Philémon is a country boy who has a donkey for his sole companion. That venerable animal is christened Atol, such that when you say l'Âne Atol (the donkey Atol), you get a play on word with Anatole, presumably a reference to the French author Anatole France.

Philémon's dad is an irascible realist--perhaps even a materialistic positivist--someone who believes only what he can see and touch (I'm simplifying a bit). His uncle is a wiser man who has come to terms with a complex reality he does not control, a reality where the letters of the words "Océan Atlantique" which are written on every respectable French map, are, in fact, islands on the Atlantic ocean.

Their world, the world of the letters, is governed by a different set of physical and social laws. Homes grow unaided, one could camp on water, aquacritics are a composite of men in tux and a floating chair. Once a boat is surrounded by such a herd, the mariners are forced to perform a play and if the aquacritics are not pleased, they sink the boat.

It is in that world that Philémon falls and we fall with him in a landscape that defies the imagination and a story that proceeds like a French political drama.

But then again, Philémon might be just that: a French political drama in disguise.
Profile Image for Barbara.
15.1k reviews313 followers
October 20, 2015
In this graphic novel following an adventure begun in Cast Away on the Letter A, Philemon and Bartholomew have quite an adventure as they look for a way back to the letter A in the ATLANTIC OCEAN. When Philemon's uncle inflates a shell, he ends up following Bartholomew in order to give him hat. The two are forced to row a ship across the seas, and end up being touted as the saviors of a group of men living in a castle suspended in midair. When they cut the rope, of course, the castle falls into the ocean and begins to sink, and Philemon and Bartholomew are blamed. It's all absurd fun with back matter explaining some of the inspiration for elements in the story and providing details about art and music that fit the book's themes and images. Of course, the comparison to the works of Lewis Carroll will be obvious, and this series and comic won't be to everyone's taste, but it is interesting to stretch one's brain and imagine the possibilities.
Profile Image for Nadia Costa.
343 reviews12 followers
November 25, 2023
Un superbe voyage de plus avec Philémon. Dans cette aventure on découvre le pont lumière du Phare-Hiboux, on tombe dans la Baleine-Galère pour être harponné par un Pélican-Baleinier d'où on sera emmener à ses bords jusqu'au Château suspendu...et le tout, juste parceque Monsieur Barthélémy avait oublié son chapeau!
Philémon incarne l'esprit libre de Fred, une imagination débordante au style unique qui s'emballe des modes et des tendances politiques et ideologiques des années 70. Philémon vit les histoires que les esprits contraints ont du mal a concevoir. Philémon est à leurs yeux un rêveur, un éberlué, un môme, un petit éfabulateur du 'n'importe quoi'. Et plus je découvre avec Philémon plus je suis admirative devant l'oeuvre de Fred.
Profile Image for Jenn.
2,323 reviews9 followers
February 6, 2016
Pros: The Whale ships and the Pelican Whalers are amazing! The details inside the Whales are so cool and Nemo-esc. The part where the rowers revolted because they wanted to row more was unexpected and kind of funny.
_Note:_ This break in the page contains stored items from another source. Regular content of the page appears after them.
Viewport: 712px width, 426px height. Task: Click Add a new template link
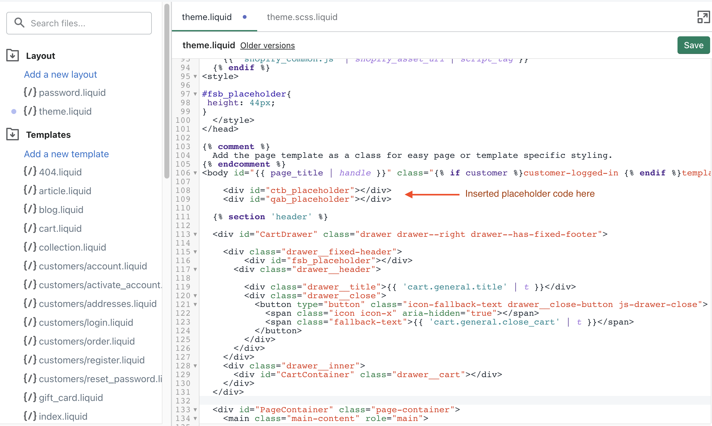click(x=66, y=154)
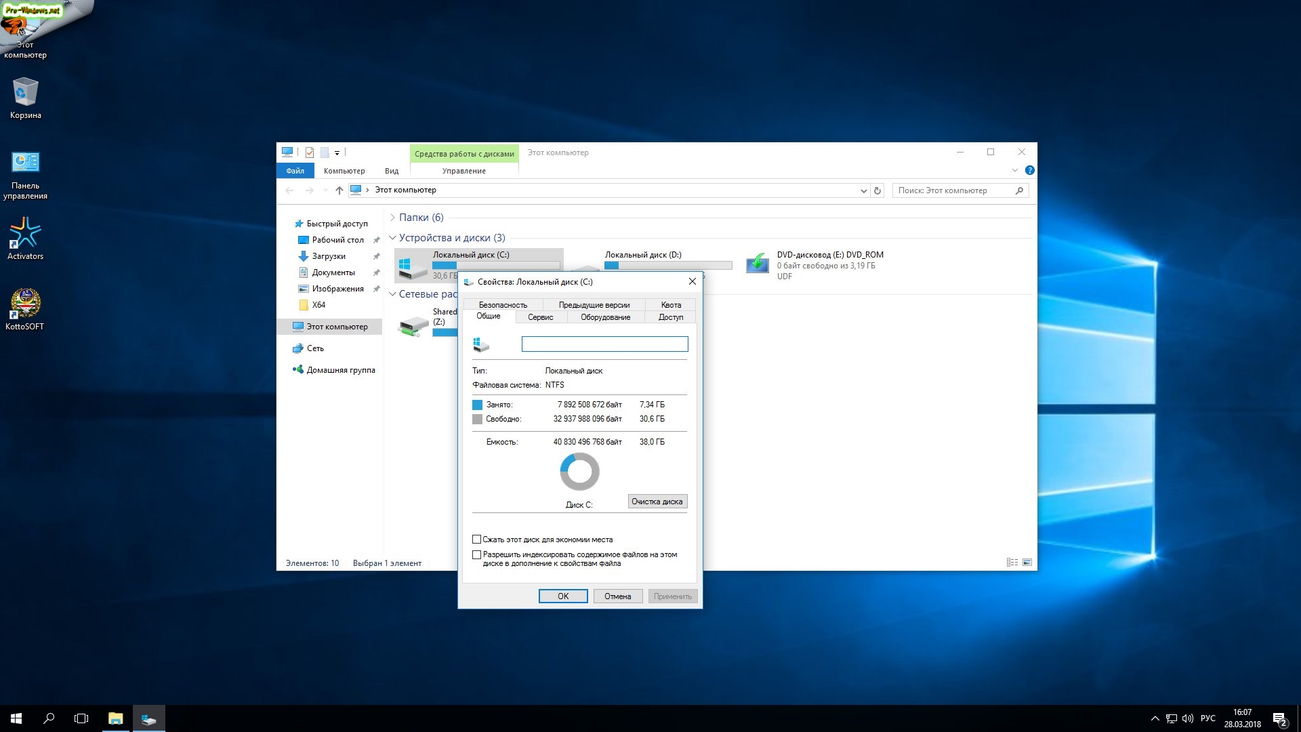Click the Очистка диска button

[x=657, y=502]
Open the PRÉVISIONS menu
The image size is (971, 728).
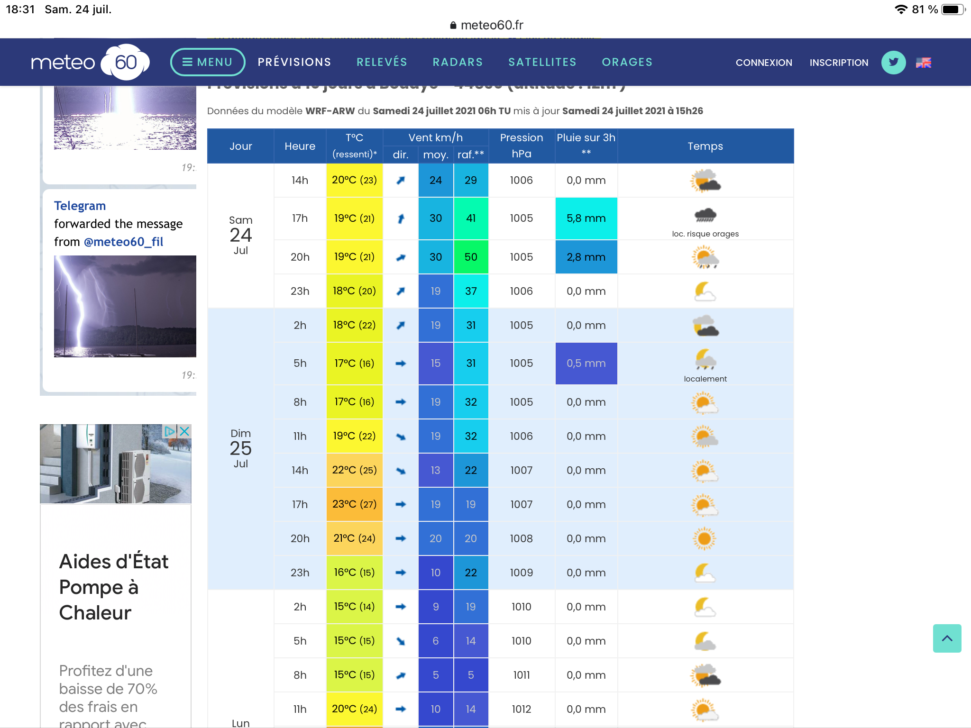(x=294, y=62)
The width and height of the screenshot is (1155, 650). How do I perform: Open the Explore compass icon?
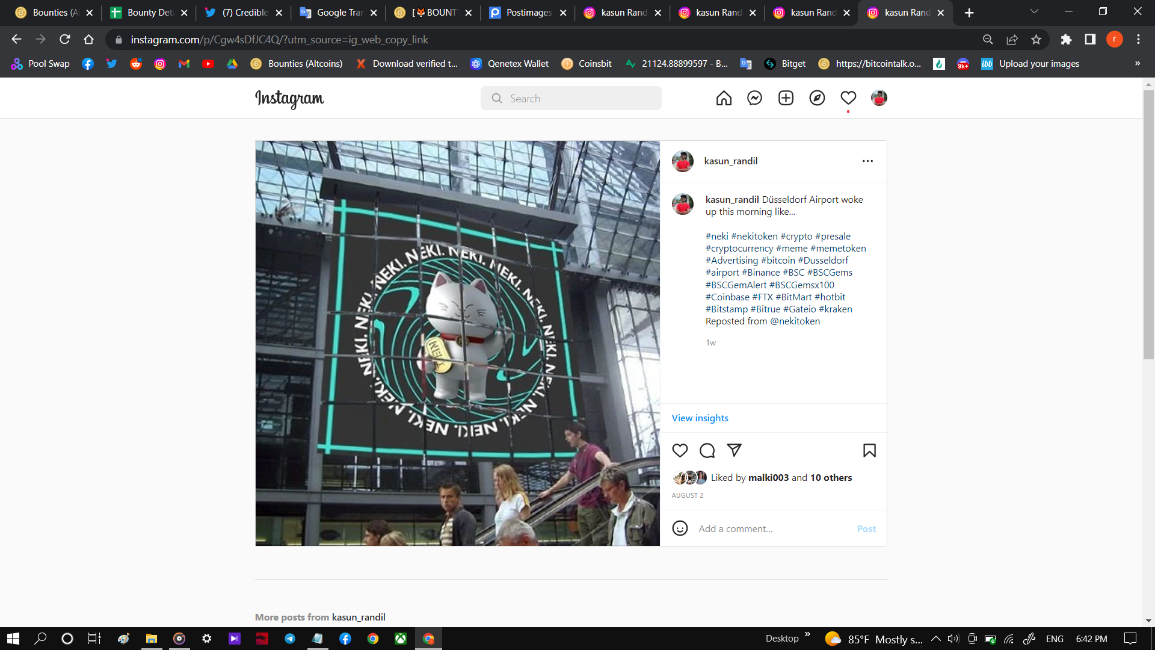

Cons: Again, why the Suspended Castle? That was barely part of the story and ended very strangely.

3 1/2 stars
Profile Image for Vanessa.
166 reviews1 follower
May 17, 2016
Philemon is back for another adventure traveling on the letters that make up ATLANTIC on maps. This time they wind up on the dot of the "i", stow away on a "whaling" ship and take down some harpooners.

This is a rather silly but energetic book that reluctant readers might enjoy. Recommended for ages 7-10.
Profile Image for Lynn.
335 reviews
February 1, 2017
Graphic novels are not my favorite, but I know my students love them. This is a surreal action adventure for grades 2 and up. I think the weirdness will appeal to some kids. It remind me of a strange graphic Dr. Seuss Terry Gilliam mash up. I think kids will relate to the silliness, respond to the fantasy and let it take them away. Includes a lot of geography and literary references.